For Darcs I have been using darcs hub & mirroring to my server. That said Smederee has slowly but surely been shaping up to be a better replacement (recently got reStructureText support!); once they have obliterate support, I will be tempted to make it primary for real since it covers all the basics.

For Pijul, I can really only use it self-hosted over SSH. Nest is far too feature barren to be usable—especially without the ability to fetch tarballs for instance where you can’t have or use the pijul binary for fetching (which is a bit ironic since the Pijul binary has an archive to create tarballs, Nest just doesn’t expose it). Pijul is faster & the key concept of separating your commit ID from details (such as Darcs or Git using Name <[email protected]> as the identifier) is much nicer not just for privacy if wanted but changing these details for whatever your reasons maybe (imagine changing your name after marriage or sex change & trying to convince all projects you’ve committed to to rewrite their history with your new info to not be confused or dead-named—most maintainers would ignore you). Someone should write a decent, lightweight forge so Pijul can be usable.

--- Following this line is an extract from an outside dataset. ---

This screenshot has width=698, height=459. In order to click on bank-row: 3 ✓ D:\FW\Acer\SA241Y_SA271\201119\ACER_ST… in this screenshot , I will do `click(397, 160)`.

I use Darcs/Pijul since Patch Theory is a better model than snapshot-based version control as seen in Git/Mercurial & others. Since neither have many hosting or forge options, there are not many choices (answering the “why?”).

If using Git, an inferior VCS IMO, things are now going hosted on Codeberg. In the past, I had paid for SourceHut & while it was a generally nice, lightweight experience I was disappointed with the features & progress to the point I didn’t feel I was getting good value (also no Darcs or Pijul support, just Git & Mercurial). Since I don’t write any of my own code using Git anymore, I don’t really bother self-hosting cgit, Ayllu, or something. That said, Forgejo is a pretty disappointing in its direction as they choose to clone more features from MS GitHub than even Gitea which basically leaves you with MS GitHub but FOSS without addressing some core issues (PR workflow is not good, YAML-based CI is not good, & so on); a better sell IMO would be fundamental improvements on these old models/workflows that would inspire leaving for technical reasons instead of social/political/philosophical reasons.

[–] [email protected] 2 points 1 day ago

Gitea because GitHub offers limited features for a free Syrian account

[–] dinckelman 8 points 1 day ago

I use Gitlab, but i’m becoming increasingly more unhappy with it over time.

When i have enough resources run another local machine, im planning to switch to switch to Codeberg, with selfhosted Woodpecker CI instead

[–] [email protected] 6 points 1 day ago

I'm not cool enough to use Sourcehut and deal with patches and emails - they're already a pain in the ass when I submit patches to GNU, so I stick to Codeberg.